Some things to know about rural Bolivia

Initially I wanted to call this piece “Some things to know about rural Bolivia from a white American who has lived in one rural Bolivian village for about a week and a half but feels like she’s lived here for ages,” but I thought that might be a few too many words and a bit too in your face for a yak this early in the trip… But nevertheless, there’s the title (sorry if it’s too many words or too in your face). I ask you one thing while reading this post: please keep in mind that I’m using Sorata, a typical Andean town in the valley of Illampu as common ground for all villages in rural Bolivia. Please know that when I say “rural Bolivia,” I’m making an assumption that all other rural Bolivian towns are the same – whether that assumption is true or not, I don’t know yet. I’ll keep you updated though! Also, this post is long – I’ve learned a lot! Sorry! And lastly, I don’t know why, but I wrote in “you” form because it sounded nice, but this is all about what I have learned and what I have taken away from each experience, but what gives!! The “you” form is nice every now and then! 🙂 Alright, here are some things you should know about rural Bolivia:

On walking down the streets:

Greet everyone. Don’t just nod, but make eye contact and say “¡Hola! ¿Buenos días?” Or “¿qué tal?” If you start up a conversation, ask them their name and where they’re from. Remember this information for the next time you bump into them in the market, which will be every time you walk through the market. At least remember their name and walk up to their blanket covered in vibrant fruits the next day with a smile on your face and say, “¡Hola, Levana! ¿Cómo está? ¿Cuáles frutas tiene hoy?” Even if you don’t plan on buying fruit that day.

On the drinking water:

No water here is clean enough for your precious stomach. You grew up in the US, or Germany, or Canada, where the water is filtered, then filtered again, then purified, and the filtered one more time before it reaches the pipes in your home, where it will go through a final filtration system (just in case) before entering your glass. It’s not your fault, in fact, it’s a good thing. We come from places where we don’t have to worry about ameobas crawling through our stomachs after drinking a glass of tap water. Some are not so lucky. The one thing to do when in Bolivia is take your Steripen everywhere. Treat that thing with the utmost respect and care. That tiny little UV light machine is your weapon against all things (well, some things) bad in the world. It is. Your protector, so treat it well. Don’t be afraid to use it in a restaurant or at your homestay, but do be prepared to answer questions in a non-superior manner and explain yourself in response to questioning looks. It’s not your fault that your stomach was treated well, while at home, and is now too weak to handle the types of bacteria floating around in the water here, so you have to take extra precautions to make sure you don’t get sick. They might not totally understand, but at least you no longer look like a fool who’s stirring around a UV light in their water bottle for 90 seconds before drinking out of it!!

On trekking:

Backpacking is backpacking, unless you’re in rural Bolivia, in which case you’re climbing 4,000 feet a day and your stuff is being carried by a pack mule (or eleven). First, know that altitude sickness is real and it’s rough, so when you feel like your skull is being crushed and your ears are attached to your shoulders via a tube that keeps turning and tightening and the clouds that you’re hiking through start to seep through your skin and collect in your brain, making it hard to think, say something. Stop going up because it’ll only get worse. Drink water, eat bread, take naps, and take diamox. The earlier you advocate for yourself, the better you will feel and sooner. Second, remember while you are trekking that the arrieros (guides) are your guests. You are their hosts. Learn their names, speak to them in Spanish, invite them to play games, offer them food, ask about their families, etc. These people are helping you have an amazing experience. Help them have an amazing experience as well.

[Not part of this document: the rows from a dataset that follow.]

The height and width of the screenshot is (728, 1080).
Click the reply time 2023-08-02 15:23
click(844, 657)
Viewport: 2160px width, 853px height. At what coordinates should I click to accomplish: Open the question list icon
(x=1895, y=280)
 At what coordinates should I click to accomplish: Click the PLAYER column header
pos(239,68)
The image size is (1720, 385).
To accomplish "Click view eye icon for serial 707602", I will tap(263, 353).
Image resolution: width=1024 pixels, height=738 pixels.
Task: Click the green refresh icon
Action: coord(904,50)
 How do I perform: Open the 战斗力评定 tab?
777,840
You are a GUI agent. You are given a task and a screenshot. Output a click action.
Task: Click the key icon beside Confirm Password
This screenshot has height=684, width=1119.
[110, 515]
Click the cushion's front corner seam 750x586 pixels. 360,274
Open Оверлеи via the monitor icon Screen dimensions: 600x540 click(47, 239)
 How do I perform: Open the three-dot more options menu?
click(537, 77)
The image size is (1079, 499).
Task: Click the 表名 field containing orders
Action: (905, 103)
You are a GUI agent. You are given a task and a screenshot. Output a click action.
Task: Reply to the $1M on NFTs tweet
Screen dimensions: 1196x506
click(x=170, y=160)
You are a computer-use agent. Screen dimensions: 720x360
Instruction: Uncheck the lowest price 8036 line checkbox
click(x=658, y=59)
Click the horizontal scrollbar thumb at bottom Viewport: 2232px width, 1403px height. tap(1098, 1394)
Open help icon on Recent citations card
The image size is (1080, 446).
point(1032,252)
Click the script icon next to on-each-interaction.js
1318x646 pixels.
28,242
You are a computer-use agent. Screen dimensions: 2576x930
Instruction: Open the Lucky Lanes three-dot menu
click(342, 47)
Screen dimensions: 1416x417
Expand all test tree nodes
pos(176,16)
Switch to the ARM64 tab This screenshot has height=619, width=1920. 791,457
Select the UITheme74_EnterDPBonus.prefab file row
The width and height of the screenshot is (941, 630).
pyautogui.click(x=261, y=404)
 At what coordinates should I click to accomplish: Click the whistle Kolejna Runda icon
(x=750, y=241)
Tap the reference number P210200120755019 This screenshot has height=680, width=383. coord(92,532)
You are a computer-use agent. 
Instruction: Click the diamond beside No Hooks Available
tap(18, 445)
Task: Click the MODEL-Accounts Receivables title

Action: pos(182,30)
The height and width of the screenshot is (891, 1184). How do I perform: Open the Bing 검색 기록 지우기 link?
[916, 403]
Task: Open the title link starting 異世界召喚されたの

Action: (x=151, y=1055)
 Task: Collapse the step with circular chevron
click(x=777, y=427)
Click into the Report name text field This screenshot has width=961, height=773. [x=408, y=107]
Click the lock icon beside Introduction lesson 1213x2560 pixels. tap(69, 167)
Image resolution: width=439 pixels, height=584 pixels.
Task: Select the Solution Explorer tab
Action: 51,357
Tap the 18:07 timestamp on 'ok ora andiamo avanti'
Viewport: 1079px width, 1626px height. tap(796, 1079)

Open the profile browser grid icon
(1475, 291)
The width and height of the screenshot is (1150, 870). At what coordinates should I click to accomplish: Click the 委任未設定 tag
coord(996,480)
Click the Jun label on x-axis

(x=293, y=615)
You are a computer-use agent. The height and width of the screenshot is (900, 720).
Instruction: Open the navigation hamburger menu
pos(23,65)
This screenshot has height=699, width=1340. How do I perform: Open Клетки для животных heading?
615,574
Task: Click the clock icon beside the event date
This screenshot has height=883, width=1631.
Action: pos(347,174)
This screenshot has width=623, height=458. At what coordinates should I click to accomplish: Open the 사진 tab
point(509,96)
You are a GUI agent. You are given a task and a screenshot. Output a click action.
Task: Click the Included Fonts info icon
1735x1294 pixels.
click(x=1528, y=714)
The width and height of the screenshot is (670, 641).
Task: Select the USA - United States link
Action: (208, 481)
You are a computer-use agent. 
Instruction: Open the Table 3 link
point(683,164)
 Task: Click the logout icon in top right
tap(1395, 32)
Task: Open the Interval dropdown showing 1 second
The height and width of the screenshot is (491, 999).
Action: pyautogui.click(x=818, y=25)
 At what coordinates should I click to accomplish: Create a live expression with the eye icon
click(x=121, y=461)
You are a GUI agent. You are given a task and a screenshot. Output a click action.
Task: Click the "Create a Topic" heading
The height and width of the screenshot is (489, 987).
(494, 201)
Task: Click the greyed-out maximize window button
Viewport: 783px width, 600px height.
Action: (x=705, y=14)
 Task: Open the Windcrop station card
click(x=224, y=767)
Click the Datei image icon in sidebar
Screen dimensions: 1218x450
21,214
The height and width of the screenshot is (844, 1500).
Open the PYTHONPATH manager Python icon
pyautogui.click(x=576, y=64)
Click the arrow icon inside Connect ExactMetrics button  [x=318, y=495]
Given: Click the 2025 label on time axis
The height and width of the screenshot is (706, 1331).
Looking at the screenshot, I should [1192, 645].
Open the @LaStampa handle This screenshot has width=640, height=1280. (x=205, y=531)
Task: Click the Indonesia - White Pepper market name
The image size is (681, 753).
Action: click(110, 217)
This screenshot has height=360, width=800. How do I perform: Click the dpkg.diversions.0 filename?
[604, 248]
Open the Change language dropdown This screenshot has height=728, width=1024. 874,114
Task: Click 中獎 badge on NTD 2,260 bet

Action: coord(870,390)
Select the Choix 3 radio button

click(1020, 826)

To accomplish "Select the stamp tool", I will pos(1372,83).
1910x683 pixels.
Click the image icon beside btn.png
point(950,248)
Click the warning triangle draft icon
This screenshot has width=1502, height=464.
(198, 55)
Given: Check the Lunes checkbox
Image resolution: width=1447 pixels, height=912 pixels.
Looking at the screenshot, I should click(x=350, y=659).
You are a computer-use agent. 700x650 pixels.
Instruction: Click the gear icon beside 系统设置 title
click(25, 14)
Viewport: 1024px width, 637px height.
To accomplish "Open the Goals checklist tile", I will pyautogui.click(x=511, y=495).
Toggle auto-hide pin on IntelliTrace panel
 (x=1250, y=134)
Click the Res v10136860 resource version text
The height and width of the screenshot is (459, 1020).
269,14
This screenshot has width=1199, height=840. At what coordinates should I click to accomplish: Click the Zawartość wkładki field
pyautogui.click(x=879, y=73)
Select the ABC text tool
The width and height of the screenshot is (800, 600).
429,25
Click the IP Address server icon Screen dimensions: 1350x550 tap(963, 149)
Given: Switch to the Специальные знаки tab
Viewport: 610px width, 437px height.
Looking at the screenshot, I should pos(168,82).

On agreeing to a “walk to town”:

This one’s more specific to Sorata, I think. When you agree to “walk to town,” know that it is not in fact a “walk to town” and is nothing anything like a “walk to town,” but rather a strenuous hike up the side of a mountain that many would consider an adequate hike for the day, which will leave you gasping for air, sweating, chugging your freshly purified water, and questioning why you ever agreed to “walk to town” in the first place. After you calm down and cool off for a bit, you’ll realize that it was in fact a good idea to “walk to town” because now you get to interact with people in the town, buy a mango or chitimoya, play soccer with a group of little kids, maybe use the Internet for a few minutes, or experience a traditional Bolivian meal, in which case you walk out of the restaurant stuffed (often with your pants unbuttoned) and wondering again, why you decided to “walk to town” in the first place.”

On being an American in rural Bolivia:

We are classified as loud, rude, spilled, bad mannered, greedy, and conceited. Before you start to fight that and say how it’s not fair, it’s true, and the best thing we can do is break that stereotype while we’re abroad. Don’t give into it. Fight that stereotype as hard as you can for your younger American friends and family who will one day walk the same streets that you have. Lower your voice. Your voice is always too loud. Look around and see how the people near you are acting and speaking. Copy them. Don’t talk over the person next to you, but rather wait until they have finished so as to minimize the volume of your table. Never ask for something without saying “por favor” before the deed has been done and then “Muchas gracias” afterwards. Everything is prompted with please and closed with thank you here. If you are in the market and you are buying a mango for tres bolivianos, don’t pull one hundred bolivianos out of your pocket and hand it to la vendadura blindly. No one will appreciate that. Showing off your wealth in a place where there is so little wealth and such disparities is a bad idea. Take what is given to you and eat it. People here please through the stomach so do your best to finish what is on your plate and be sure to compliment the person who made it, asking questions about how it’s prepared. If you have dietary restrictions, explain them as best as you can, but be prepared to pick chunks of meat out of your “sopa vegeterania” and do it with a smile on your face because you know they tried their best. Upon walking into a room where people are eating, say “buen provecho” and do the same as you leave. Never enter or leave a building without greeting the people inside it. Lastly, you are a visitor. You are not superior, but you are also not inferior. You can negotiate prices in the market, but know you will still get ripped off. People will stare and call you a “gringo,” and there’s nothing wrong with that. It’s what you are. Accept your status and learn. Ask questions. You have as many questions as they do, so be prepared to ask, but also be prepared to answer. 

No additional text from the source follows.